Records contained in a dataset
........

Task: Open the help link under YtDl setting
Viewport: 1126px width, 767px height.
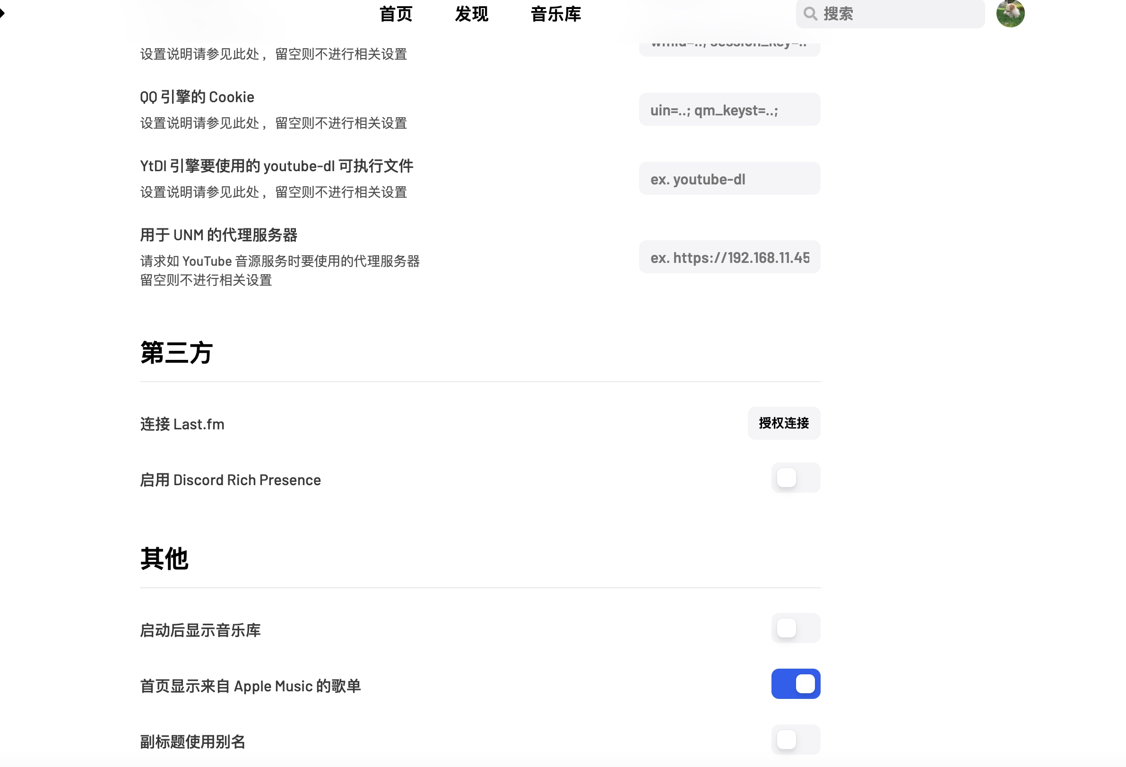Action: (246, 192)
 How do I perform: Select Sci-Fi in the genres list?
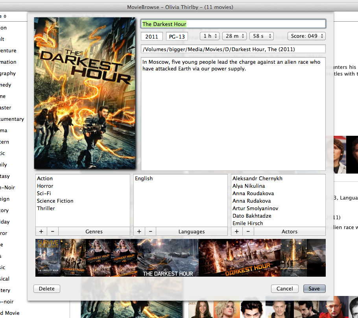[44, 193]
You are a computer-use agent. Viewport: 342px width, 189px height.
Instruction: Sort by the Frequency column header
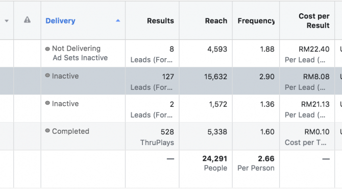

........

[ACTIVITY]
Return only the lines from the line containing "Viewport: 1126px width, 767px height." through the last line of the records above, both ends included, exactly as written, leaving pictures out.

[RESULT FOR THIS TASK]
Viewport: 1126px width, 767px height.
Action: (246, 192)
 How do I perform: Select Sci-Fi in the genres list?
[44, 193]
You are a computer-use agent. Viewport: 342px width, 189px height.
Instruction: Sort by the Frequency column header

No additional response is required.